- PROBLÈMES À RÉSOUDRE
1. Pourriez-vous recopier, sans rien y changer, le passage de l'article sur le Ballon d'Or féminin qui commence à "Tout ça pour" et s'arrête à "d’ignorer ce détail." ?
2. Pouvez-vous résumer sous forme de liste le paragraphe de l'article sur le Ballon d'Or féminin qui commence par « Non, ce qui nous chiffonne », en gardant ses faits essentiels ?
3. Les affirmations suivantes concordent-elles avec l'article sur le Ballon d'Or féminin ? Pour chacune, répondez par oui ou par non et citez les mots décisifs de l'article. (a) Le panel de votants s'est prononcé un lundi 22 septembre. (b) Melchie Dumornay a terminé parmi les dix premières. (c) Michelle Agyemang a été élue meilleure joueuse de moins de 21 ans.

- TEXTE FOURNI
Oui, c’est un long titre un peu fumeux. On a peur de s’être tiré une balle dans le pied. Bref, ça fait un petit moment qu’on voulait pondre une diatribe sur le sujet, mais il a fallu attendre que les hauts cris poussés par les fans de Vinicius Jr. depuis le 28 octobre 2024 au soir perdent un peu en intensité pour pouvoir s’entendre penser la moindre. On vous rassure, lesdits hurlements stridents ont été remplacés par ceux de l’extrême droite française dès la fin de la sauterie que le Théâtre du Châtelet consacre chaque année au beautiful game, mais ceci est une autre histoire qu’on n’abordera pas ici. Non, ce qui nous intéresse, c’est le Ballon d’Or féminin 2025 et ses arcanes un chouïa obscures. Certes, l’obscurité est en général le propre des arcanes, mais le charme désuet du pléonasme mérite parfois d’être remis au goût du jour.
Puisqu’on parlait de cris et autres hurlements, on avoue volontiers qu’on n’était pas les derniers à beugler notre désarroi à l’annonce de la lauréate du plus prestigieux des prix du football mondial (ou pas). Pas parce qu’on n’aime pas Aitana Bonmatí (on aime tout le monde à la rédac’ de CR, voyons) ni parce qu’on n’est pas convaincu qu’elle n’est pas intrinsèquement la meilleure joueuse du monde (elle l’est) ou même l’une des meilleures joueuses de tous les temps (ou en tout cas de la très courte histoire du foot féminin de très haut niveau).
Non, ce qui nous chiffonne, c’est qu’en fait tout cela n’est pas du tout la question à laquelle devait répondre le panel de votants lundi 22 septembre dernier (et les gens qui ne lisent pas les consignes nous fatiguent, déformation professionnelle). Il s’agissait d’élire la meilleure joueuse du monde entre le 1er août 2024 et le 2 août 2025. Et dans ce cas, on n’est de loin pas les seuls à penser que Mariona Caldentey (Arsenal/Espagne) et Alessia Russo (Arsenal/Angleterre), voire même peut-être Alexia Putellas (FC Barcelone/Espagne) ou encore Chloe Kelly (Arsenal/Angleterre) devaient allègrement lui passer devant. On n’intercédera pas en faveur de Patri Guijarro (FC Barcelone/Espagne) ou de Leah Williamson (Arsenal/Angleterre) car ce sont des joueuses à vocation plus défensive qui agissent dans l’ombre et on sait reconnaître une bataille perdue quand on en voit une. Et ce malgré notre passion irréfrénée pour les moulins à vent ibériques.
Melchie Dumornay dans ses œuvres samedi à Lyon. L’Haïtienne de 22 ans a terminé 18e et donc sans prix. Pour tout le reste, il y a MasterCard.
Tout ça pour vous dire que le jury ne devait pas décerner ce trophée à Aitana. Surtout après avoir admis qu’Arsenal, vainqueur de la Ligue des Championnes, était la meilleure équipe de l’année, que Sarina Wiegman (répète après moi, Fabio: « SA-RI-NA »), manager de l’Angleterre championne d’Europe, était la meilleure coach et que Hannah Hampton, membre de la sélection que l’on vient de nommer, la meilleure gardienne. Oui, Vicky López (FC Barcelone/Espagne) a été élue meilleure joueuse de moins de 21 ans loin devant Michelle Agyemang (Arsenal/Brighton/Angleterre), mais comme cela ne va pas dans le sens de notre argumentation, notre proverbiale mauvaise foi nous dicte d’ignorer ce détail.

- CONTENU DES DONNÉES
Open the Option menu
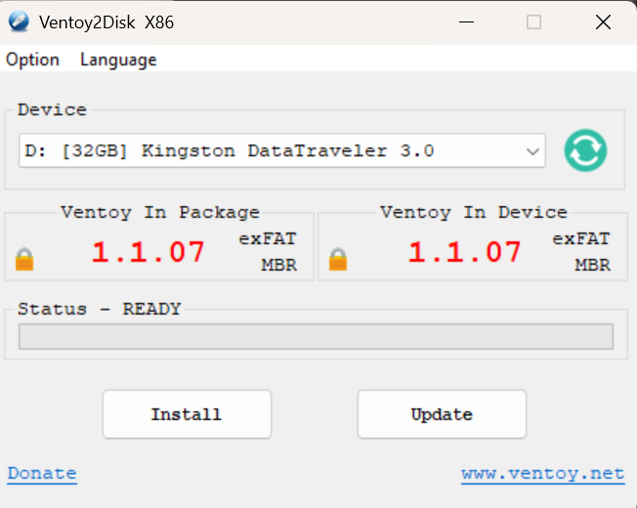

- RÉPONSES PAR CONSIGNE
1.
Tout ça pour vous dire que le jury ne devait pas décerner ce trophée à Aitana. Surtout après avoir admis qu’Arsenal, vainqueur de la Ligue des Championnes, était la meilleure équipe de l’année, que Sarina Wiegman (répète après moi, Fabio: « SA-RI-NA »), manager de l’Angleterre championne d’Europe, était la meilleure coach et que Hannah Hampton, membre de la sélection que l’on vient de nommer, la meilleure gardienne. Oui, Vicky López (FC Barcelone/Espagne) a été élue meilleure joueuse de moins de 21 ans loin devant Michelle Agyemang (Arsenal/Brighton/Angleterre), mais comme cela ne va pas dans le sens de notre argumentation, notre proverbiale mauvaise foi nous dicte d’ignorer ce détail.

2.
- Le lundi 22 septembre, le panel de votants ne devait pas désigner la meilleure joueuse dans l'absolu. Il devait élire la meilleure joueuse du monde entre le 1er août 2024 et le 2 août 2025.
- Sur cette période, l'article n'est « de loin pas » seul à penser que d'autres joueuses devaient passer devant Aitana Bonmatí : Mariona Caldentey (Arsenal/Espagne) et Alessia Russo (Arsenal/Angleterre), voire Alexia Putellas (FC Barcelone/Espagne) ou Chloe Kelly (Arsenal/Angleterre).
- L'article ne plaide pas pour Patri Guijarro (FC Barcelone/Espagne) ni pour Leah Williamson (Arsenal/Angleterre). Ce sont des joueuses plus défensives qui agissent dans l'ombre, et l'article juge cette bataille perdue d'avance.

3.
(a) Oui : « la question à laquelle devait répondre le panel de votants lundi 22 septembre dernier ».
(b) Non : « L’Haïtienne de 22 ans a terminé 18e et donc sans prix. »
(c) Non : « Vicky López (FC Barcelone/Espagne) a été élue meilleure joueuse de moins de 21 ans loin devant Michelle Agyemang ».